Likewise, the biggest impact stigma has on those affected by mental disorders is the fact that it can feel like a shameful act to reach out and ask for help.  Marina Olson, who works to educate and end the stigma around mental health, explains a common thought; “Society has always viewed mental illness as a sign of weakness. Despite how much we have discovered about how the brain works in the last 50 years, stigma still persists” (“The Catastrophic Effects of Mental Health Stigma”).  I am sure that my uncle attempted to repress the pain he was going through because he grew up in a time when mental health was even more stigmatized and looked down on than it is today. With the viewpoint of mental illness being a weak point of human nature, most are too afraid to speak out. Of the 43.7 million Americans dealing with mental disorders, only one in five reaches out for professional health (MHA).   

Men are the ones that find it the hardest to reach out. Rob Whitley, Ph.D. declared this a “silent crisis” with the fact that 75% of the people who kill themselves are of the male gender. Men are often much more hesitant to get psychiatric help than women. Whitley insists “This is often attributed to stubbornness in men, rooted in traditional American notions of masculinity that emphasize “true grit” doggedness” (“Men’s Mental Health: A Silent Crisis”). The motto that “boys don’t cry” is what is creating such a difficult and toxic environment for men looking to reach out for help. Men are seen as the ones to tough everything out and not show vulnerability. Whitley continues by saying, “another explanation is that formal mental health services are not finely attuned to men’s needs, especially minority men. Indeed, these services tend to emphasize medication or talk-therapy. But some research suggests that men prefer action over words in the face of stressful situations.” It is difficult to find the right kind of help as a man, especially with society’s pressure to just “man-up.” Society never wants to see a man being fragile which makes it incredibly hard to show any sign of struggle. Perhaps these are some factors that lead to my uncle’s suicide. He was probably too afraid that he would seem weak to his family or wife if he reached out to get the help he needed.

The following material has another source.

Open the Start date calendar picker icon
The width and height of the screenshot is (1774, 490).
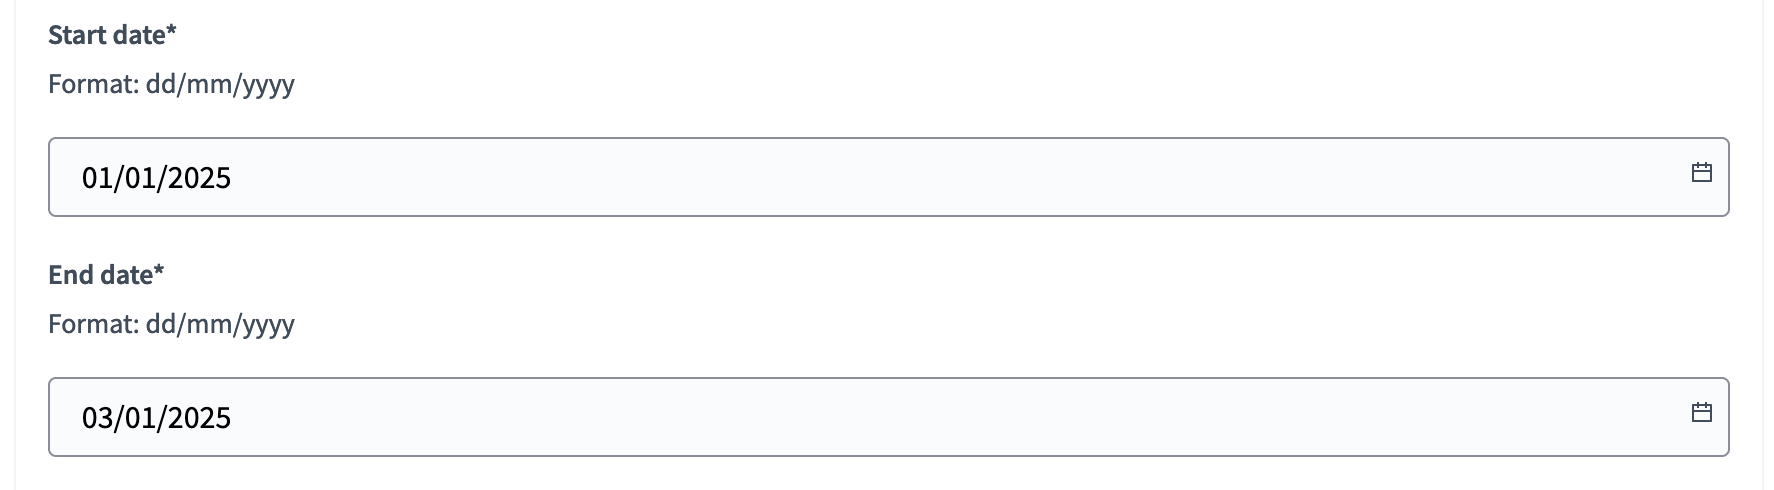[1701, 173]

Sadly, the stigma surrounding mental illnesses, and illnesses in general, will not go away immediately. My uncle’s passing actually made mental health more of a taboo topic in my family. Simply no one talks about it and even though positive steps have been taken towards creating a society that is more accepting, there is a lot of room for improvement. National Alliance on Mental Illness organization StigmaFree Me provides useful information about why ending the stigma is extremely important in today’s culture. Additionally, the website includes steps towards creating a society that does not stigmatize mental health, yet rather fosters a mindset which encourages reaching out for help. Some of the steps that can be taken to create a more stigma-free world include being careful with word usage, separating the disorder from the person, and being open to those speaking out about their issues. It’s not a quick process, but one-day mental illness will be treated like any physical illness. This will evidently stop the tragedies that come from stigmatizing mental disorders and form a society that is unafraid to ask for help. Together we can bring the same clear-headedness that is shown for physical health to the society’s mindset on mental health.